Even as most voters have become skeptical of government COVID-19 policies, the majority of Democrats say they favor more restrictive policies, including harsh legal measures against the unvaccinated, according to a recent Heartland Institute and Rasmussen Reports national survey.
That included 59% of Democrats who said they would favor confining the unvaccinated to their homes except in emergencies.
"Would you strongly favor, somewhat favor, somewhat oppose or strongly oppose a proposal to limit the spread of the coronavirus by having federal or state governments require that citizens remain confined to their homes at all times, except for emergencies, if they refuse to get a COVID-19 vaccine?" the survey asked.
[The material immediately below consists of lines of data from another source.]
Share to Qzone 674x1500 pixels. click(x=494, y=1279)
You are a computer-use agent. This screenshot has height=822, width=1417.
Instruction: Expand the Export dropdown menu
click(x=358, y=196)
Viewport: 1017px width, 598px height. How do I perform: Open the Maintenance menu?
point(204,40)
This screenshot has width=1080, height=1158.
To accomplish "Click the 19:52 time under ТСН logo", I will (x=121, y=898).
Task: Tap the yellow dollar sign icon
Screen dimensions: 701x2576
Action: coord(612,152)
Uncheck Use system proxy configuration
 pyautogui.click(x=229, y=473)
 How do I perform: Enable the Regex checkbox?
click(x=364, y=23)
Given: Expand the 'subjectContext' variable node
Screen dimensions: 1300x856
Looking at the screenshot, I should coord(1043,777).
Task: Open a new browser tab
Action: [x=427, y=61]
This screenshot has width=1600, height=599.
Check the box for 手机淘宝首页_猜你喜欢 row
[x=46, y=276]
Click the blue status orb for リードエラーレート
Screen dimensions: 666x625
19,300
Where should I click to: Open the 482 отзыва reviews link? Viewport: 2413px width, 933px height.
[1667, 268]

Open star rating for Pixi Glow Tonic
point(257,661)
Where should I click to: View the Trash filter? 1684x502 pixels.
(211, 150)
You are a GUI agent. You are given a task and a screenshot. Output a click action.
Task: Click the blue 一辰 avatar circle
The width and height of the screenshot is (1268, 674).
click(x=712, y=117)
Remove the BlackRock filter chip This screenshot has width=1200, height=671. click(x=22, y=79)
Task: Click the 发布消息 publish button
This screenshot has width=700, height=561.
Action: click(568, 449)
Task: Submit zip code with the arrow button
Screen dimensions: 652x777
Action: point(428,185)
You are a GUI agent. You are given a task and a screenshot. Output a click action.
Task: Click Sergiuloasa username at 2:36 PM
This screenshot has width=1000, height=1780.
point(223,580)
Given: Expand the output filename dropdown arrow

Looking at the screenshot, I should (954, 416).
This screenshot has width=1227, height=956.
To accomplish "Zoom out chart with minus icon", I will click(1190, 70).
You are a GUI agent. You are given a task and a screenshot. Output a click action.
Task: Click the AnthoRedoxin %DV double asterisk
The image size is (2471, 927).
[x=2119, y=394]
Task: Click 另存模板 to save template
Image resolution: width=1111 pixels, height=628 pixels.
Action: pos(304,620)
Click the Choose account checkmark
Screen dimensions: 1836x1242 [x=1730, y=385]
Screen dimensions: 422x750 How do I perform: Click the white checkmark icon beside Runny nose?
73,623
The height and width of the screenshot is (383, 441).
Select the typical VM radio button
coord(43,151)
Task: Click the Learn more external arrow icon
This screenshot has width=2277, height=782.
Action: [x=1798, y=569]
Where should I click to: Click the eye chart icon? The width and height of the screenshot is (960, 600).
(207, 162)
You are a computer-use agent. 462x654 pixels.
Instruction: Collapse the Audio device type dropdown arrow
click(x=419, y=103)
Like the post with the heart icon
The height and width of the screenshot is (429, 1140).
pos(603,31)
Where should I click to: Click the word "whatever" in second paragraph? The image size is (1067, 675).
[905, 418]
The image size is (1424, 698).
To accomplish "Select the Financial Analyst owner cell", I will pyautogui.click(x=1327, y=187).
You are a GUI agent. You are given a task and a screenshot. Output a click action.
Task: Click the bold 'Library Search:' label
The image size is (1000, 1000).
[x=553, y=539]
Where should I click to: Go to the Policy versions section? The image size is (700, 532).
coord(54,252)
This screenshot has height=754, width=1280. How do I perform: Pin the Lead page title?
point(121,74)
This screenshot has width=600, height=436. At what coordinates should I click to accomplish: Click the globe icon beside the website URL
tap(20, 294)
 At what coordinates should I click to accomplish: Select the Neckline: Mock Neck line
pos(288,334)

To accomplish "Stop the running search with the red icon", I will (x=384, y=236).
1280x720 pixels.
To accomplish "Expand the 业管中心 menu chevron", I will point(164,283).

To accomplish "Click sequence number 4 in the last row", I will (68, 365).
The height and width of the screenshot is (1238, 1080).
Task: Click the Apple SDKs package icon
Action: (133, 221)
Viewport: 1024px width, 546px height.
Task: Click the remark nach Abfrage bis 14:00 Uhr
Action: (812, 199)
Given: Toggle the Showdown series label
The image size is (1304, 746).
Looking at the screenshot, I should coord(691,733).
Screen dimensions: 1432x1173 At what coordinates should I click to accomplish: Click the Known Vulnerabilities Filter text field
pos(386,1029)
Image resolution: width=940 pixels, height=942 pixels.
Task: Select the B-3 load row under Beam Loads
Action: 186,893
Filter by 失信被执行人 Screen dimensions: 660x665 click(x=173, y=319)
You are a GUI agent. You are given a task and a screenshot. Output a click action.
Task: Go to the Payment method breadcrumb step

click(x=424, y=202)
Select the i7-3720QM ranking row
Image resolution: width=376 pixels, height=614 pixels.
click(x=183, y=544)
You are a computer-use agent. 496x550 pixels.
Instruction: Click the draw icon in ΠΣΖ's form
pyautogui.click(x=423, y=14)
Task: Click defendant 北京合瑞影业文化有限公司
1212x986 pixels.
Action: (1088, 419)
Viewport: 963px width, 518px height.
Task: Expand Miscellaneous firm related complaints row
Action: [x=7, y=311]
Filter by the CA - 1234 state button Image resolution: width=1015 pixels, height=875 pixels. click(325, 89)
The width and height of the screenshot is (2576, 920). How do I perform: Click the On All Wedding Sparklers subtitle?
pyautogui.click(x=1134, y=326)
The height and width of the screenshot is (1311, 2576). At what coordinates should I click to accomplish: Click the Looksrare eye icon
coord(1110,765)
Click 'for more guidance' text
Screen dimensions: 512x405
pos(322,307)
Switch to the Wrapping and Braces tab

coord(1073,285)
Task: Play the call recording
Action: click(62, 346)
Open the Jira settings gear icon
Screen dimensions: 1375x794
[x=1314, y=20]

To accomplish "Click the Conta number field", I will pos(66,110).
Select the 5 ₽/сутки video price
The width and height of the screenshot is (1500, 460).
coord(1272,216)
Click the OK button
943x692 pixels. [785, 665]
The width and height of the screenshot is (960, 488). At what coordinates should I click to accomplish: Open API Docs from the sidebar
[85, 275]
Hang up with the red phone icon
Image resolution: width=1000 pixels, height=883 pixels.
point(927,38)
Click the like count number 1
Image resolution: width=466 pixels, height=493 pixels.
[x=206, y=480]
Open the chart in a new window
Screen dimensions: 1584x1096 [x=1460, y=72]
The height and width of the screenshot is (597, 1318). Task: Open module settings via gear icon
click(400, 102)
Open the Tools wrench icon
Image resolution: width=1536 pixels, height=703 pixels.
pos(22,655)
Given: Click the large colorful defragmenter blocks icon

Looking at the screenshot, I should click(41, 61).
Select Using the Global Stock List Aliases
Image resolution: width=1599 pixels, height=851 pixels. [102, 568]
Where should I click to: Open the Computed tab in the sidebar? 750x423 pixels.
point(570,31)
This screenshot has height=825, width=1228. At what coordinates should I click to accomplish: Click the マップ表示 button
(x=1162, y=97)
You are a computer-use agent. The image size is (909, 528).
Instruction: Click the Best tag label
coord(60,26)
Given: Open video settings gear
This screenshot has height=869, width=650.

Overall, 61% of voters said they opposed the idea, but 59% of Democrats told Rasmussen they like the idea of the government requiring unvaccinated Americans to stay at home "at all times" unless there is an emergency.
Thirty-five percent of Democrats "strongly" agree with the idea, while 55% of Democrats said they would like to see the government fine unvaccinated Americans. Forty-five percent of Democrats liked the idea of limiting the spread of the virus "by having federal or state governments require that citizens temporarily live in designated facilities or locations if they refuse to get a COVID-19 vaccine."
Nearly half of Democrats (48%) believe that "federal and state governments should be able to fine or imprison individuals who publicly question the efficacy of the existing COVID-19 vaccines on social media, television, radio, or in online or digital publications."
When broken down by party, the unvaccinated were 58% Republican and 15% Democrat, according to an July survey by FiveThirtyEight.
Many who have been resistant to getting vaccinated have said they fear the vaccines have not been tested thoroughly and might present a higher health risk than COVID-19. They cite what they say is conflicted advice from government health agencies, which have even drawn fire in recent days from Democrats all the way up to the Biden administration.
Others cite religious concerns, saying fetal tissue was used in research. While no such tissue is contained in the two approved mRNA vaccines (Pfizer and Moderna), they do benefit from research into fetal tissue from two elective abortions in 1973 and 1985.
Former President Donald Trump has urged vaccinations, and Pope Benedict has told Catholics vaccination against a pandemic is the most urgent consideration.
The Rasmussen poll surveyed 1,016 U.S. likely voters Jan. 5, and has a margin of error plus or minus 3 percentage points with a 95% level of confidence.